The Vermont Agency of Natural Resources has launched a campaign to reduce recycling contamination, protect worker safety, and improve the value of Vermont’s recyclables.
The agency, along with the Chittenden Solid Waste District and Casella Waste Systems, has identified the top four contaminants at recycling facilities. These items don’t belong in blue recycling bins: plastic bags, batteries and electronics, food-contaminated recyclables, and scrap metal.

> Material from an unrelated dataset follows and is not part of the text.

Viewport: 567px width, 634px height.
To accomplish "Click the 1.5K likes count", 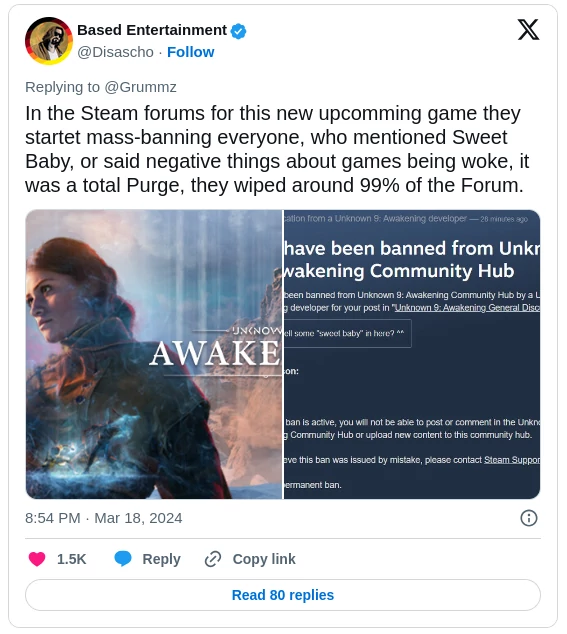I will 71,559.
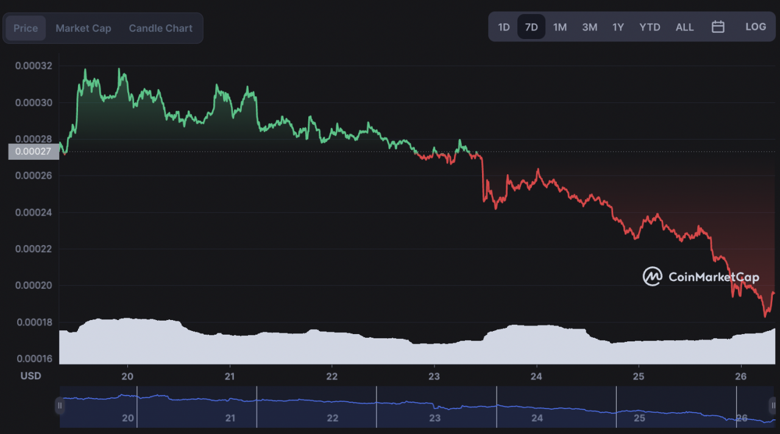Switch to the Market Cap tab
780x434 pixels.
click(x=83, y=28)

“We want Vermonters to know that when their recyclables arrive at the facilities, workers need to sort it. When the wrong things end up in the recycling bin, it makes the sorting gross or dangerous. Plastic bags, and other tanglers like rope, get caught in the rotors and cause the machines to stop or break down. Then someone has to climb in and cut them out,” says Cathy Jamieson, solid waste program manager with the Department of Environmental Conservation. “And that half-full bottle of soda will spill onto the paper and cardboard, ruining the chance for them to be recycled into new paper products.”
Other recycling tips:
• Leave recyclables loose in bins; do not bag them.
• Recycle plastic bags separately at many grocery, hardware stores. Find a location at plasticfilmrecycling.org.
• Recycle electronics for free. Find a location at vtecycles.com.
• Batteries and cell phones can be recycled. Find locations at call2reycle.org/Vermont.
The agency has created recycling video messages to share on social and mass media. Find them at vtrecycles.com.